My daughter was diagnosed with ALL on April 28, 2008, when she was 9, and my husband and I were on our 10 year wedding anniversary trip when it happened.
She went into remission extremely quickly (she was an early rapid responder), and had little to no reactions to any of the chemotherapy treatments for the 2 1/2 years she was being treated. She completed her treatments on July 3, 2010.
She got a fever one day and her hem/onc decided to do a flow test because her counts weren't coming back up as quickly as they should and they found that she relapsed on October 20, 2010, 15 days after she turned 12. Because she relapsed less than 3 years from diagnosis the hem/onc doctors said her best chance for a cure is a bone marrow transplant. Luckily we live a short 2 1/2 hour drive from the leading BMT clinic in the United States. They have only tested her brother for a bone marrow match because he was the best bet, but he wasn't a match. Luckily, they have found several donors of both bone marrow and cord blood that they can use. At this clinic they prefer to use cord blood, so that's the direction we're heading at the moment.
We started treatment again immediately, and she were able to get her in a trial because of a special protein she had on some of her leukemia cells and was back into remission within two weeks.
It's tough because we also have a 10 year old son. So more often than not, he's only with one of his parents, and she's only with one of her parents. Soon we will be living in two different spots. One of us at home with our son and the other at the Ronald McDonald house while our daughter is in treatment for her BMT, which will hopefully be in February if she stays on track like she has been. Our last block of chemotherapy for this treatment prior to BMT is scheduled to begin on January 4th and lasts for 36 days as long has her platelets and ANC are at the right levels.

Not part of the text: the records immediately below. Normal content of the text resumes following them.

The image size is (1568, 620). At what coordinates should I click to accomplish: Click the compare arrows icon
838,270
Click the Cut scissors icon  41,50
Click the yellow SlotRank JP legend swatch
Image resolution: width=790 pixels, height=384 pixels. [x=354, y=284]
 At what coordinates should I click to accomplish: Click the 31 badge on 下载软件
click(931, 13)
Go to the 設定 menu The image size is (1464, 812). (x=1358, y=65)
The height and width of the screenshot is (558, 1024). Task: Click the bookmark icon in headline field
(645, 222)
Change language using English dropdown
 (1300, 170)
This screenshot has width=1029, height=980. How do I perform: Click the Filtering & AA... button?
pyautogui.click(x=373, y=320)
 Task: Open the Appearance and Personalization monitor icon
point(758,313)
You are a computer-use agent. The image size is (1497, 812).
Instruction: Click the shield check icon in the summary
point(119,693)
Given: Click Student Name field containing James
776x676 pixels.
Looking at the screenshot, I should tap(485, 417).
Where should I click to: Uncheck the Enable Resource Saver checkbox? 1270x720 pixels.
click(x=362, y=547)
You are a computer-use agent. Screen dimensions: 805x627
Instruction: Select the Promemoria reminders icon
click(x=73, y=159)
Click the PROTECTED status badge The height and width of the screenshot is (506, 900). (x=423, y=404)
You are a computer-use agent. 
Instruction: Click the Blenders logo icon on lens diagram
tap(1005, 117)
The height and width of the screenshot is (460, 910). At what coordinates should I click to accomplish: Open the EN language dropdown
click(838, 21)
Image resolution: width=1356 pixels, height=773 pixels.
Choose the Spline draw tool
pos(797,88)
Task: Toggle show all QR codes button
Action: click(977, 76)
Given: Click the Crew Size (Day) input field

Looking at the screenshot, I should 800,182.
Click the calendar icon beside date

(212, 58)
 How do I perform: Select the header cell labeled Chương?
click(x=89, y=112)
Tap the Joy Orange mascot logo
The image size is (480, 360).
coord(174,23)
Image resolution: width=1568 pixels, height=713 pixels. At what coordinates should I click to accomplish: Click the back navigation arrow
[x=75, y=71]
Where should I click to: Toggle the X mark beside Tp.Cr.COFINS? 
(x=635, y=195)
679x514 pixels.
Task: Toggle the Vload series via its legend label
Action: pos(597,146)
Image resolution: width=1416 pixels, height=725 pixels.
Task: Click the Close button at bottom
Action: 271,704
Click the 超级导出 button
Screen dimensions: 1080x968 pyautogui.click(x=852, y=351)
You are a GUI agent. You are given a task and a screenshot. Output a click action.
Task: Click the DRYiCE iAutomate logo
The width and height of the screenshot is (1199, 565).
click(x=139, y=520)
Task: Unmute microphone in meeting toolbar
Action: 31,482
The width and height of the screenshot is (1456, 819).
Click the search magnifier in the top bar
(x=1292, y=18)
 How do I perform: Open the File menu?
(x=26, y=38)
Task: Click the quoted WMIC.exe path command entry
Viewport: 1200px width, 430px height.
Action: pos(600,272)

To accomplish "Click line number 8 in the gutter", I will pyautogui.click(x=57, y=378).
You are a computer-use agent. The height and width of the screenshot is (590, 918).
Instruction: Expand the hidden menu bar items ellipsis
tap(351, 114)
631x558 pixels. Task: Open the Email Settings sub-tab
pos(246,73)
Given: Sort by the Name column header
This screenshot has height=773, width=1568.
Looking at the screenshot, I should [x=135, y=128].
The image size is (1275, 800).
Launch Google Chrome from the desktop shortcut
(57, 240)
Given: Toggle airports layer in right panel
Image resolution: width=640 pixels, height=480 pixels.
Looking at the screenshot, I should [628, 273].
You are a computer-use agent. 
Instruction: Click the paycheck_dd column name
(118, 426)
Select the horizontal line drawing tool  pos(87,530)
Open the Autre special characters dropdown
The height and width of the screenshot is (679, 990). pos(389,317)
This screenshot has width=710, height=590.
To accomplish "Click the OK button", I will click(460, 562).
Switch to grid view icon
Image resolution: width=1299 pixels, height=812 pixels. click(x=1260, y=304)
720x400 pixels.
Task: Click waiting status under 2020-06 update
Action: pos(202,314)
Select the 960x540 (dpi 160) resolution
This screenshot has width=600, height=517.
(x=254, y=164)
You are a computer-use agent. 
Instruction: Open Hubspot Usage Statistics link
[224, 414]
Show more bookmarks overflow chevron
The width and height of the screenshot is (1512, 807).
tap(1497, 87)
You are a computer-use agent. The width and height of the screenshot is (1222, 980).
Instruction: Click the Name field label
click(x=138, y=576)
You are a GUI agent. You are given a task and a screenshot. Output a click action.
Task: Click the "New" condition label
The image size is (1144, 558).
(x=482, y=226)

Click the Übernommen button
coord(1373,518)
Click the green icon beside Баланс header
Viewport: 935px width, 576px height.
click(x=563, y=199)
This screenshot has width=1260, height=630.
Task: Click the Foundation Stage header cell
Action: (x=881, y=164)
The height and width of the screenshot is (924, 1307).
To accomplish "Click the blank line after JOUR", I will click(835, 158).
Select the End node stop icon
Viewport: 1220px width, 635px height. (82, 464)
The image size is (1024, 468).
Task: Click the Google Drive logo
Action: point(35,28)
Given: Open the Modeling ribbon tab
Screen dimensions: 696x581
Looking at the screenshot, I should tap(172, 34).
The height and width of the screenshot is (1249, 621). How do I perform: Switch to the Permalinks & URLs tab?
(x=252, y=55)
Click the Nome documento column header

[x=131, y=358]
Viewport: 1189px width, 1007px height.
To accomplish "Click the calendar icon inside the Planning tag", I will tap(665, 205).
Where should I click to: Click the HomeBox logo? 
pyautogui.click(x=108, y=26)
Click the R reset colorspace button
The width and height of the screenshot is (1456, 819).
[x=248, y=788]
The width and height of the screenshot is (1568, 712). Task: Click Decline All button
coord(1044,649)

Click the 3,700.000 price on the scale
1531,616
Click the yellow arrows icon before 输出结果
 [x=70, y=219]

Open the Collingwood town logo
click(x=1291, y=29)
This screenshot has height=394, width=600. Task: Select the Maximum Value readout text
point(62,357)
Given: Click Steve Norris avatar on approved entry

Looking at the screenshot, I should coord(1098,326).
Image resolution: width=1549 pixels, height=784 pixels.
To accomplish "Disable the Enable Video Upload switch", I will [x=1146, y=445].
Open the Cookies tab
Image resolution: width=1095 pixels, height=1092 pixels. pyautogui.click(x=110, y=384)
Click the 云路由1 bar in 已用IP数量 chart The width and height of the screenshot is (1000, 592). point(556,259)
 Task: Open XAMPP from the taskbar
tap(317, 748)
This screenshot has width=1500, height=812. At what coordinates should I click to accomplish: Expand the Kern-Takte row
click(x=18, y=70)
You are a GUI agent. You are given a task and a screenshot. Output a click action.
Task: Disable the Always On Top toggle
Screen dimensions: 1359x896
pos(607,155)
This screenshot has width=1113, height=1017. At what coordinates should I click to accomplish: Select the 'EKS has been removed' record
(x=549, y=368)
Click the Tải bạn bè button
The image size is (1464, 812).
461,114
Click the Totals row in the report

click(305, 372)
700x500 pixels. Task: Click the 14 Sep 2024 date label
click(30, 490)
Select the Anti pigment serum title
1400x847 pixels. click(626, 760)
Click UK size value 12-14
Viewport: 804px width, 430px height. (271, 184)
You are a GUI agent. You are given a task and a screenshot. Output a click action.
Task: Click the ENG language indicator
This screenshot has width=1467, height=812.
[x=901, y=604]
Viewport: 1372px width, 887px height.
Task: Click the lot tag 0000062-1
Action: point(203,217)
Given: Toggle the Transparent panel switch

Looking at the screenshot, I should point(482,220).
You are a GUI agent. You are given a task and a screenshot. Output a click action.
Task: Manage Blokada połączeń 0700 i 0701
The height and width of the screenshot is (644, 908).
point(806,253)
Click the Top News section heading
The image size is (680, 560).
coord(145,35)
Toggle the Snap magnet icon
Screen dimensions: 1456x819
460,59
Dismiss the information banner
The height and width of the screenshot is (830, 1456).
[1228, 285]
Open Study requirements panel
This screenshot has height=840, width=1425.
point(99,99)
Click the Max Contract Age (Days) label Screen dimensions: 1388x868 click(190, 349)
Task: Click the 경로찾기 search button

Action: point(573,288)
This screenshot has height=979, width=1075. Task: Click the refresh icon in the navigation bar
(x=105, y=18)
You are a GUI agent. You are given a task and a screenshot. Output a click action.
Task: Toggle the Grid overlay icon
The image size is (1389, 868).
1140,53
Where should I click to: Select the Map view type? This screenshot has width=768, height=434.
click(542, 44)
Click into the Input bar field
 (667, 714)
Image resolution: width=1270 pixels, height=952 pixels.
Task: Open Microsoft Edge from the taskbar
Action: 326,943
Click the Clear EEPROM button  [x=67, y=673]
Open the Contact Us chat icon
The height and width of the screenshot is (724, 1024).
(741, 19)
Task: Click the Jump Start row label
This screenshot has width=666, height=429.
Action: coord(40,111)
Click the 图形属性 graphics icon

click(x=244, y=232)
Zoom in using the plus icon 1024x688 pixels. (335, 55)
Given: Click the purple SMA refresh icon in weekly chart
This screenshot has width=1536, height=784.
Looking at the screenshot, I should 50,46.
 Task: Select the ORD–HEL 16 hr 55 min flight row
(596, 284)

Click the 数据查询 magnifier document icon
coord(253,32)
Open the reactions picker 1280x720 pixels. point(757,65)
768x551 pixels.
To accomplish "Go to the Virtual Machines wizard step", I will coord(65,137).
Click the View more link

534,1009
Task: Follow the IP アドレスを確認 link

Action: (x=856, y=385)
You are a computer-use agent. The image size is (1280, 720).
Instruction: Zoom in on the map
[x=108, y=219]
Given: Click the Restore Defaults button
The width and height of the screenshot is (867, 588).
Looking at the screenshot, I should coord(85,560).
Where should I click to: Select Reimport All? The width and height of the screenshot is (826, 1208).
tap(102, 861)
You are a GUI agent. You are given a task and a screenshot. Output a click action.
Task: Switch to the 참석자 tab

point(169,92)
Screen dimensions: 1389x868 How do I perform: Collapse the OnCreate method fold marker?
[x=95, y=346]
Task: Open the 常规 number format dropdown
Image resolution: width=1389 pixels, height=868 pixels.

To top it all off, she unfortunately got an infection via her Hickman line (which they took out and replaced with a PICC line and the fevers immediately disappeared). It is a rare non-tuberculosis bacteria and only two cases of it have been reported in the US. They believe that this infection, which caused high fevers, and the intrathecal methotrexate she had during a routine lumbar puncture caused her to have a mild stroke. She has no ill effects, it only affected her speech and her face, but at two weeks out, you'd never be able to tell that anything has happened at all.
Right now we're in the hospital getting a high dose of IV methotrexate over 24 hours. the bag of chemo is bigger than any other bag of anything I've seen her get. It's disheartening. The minute she enters the hospital she immediately gets stomach issues and we can't get her to eat anything... even food we bring from home. I'm on the verge of meltdown more often than not.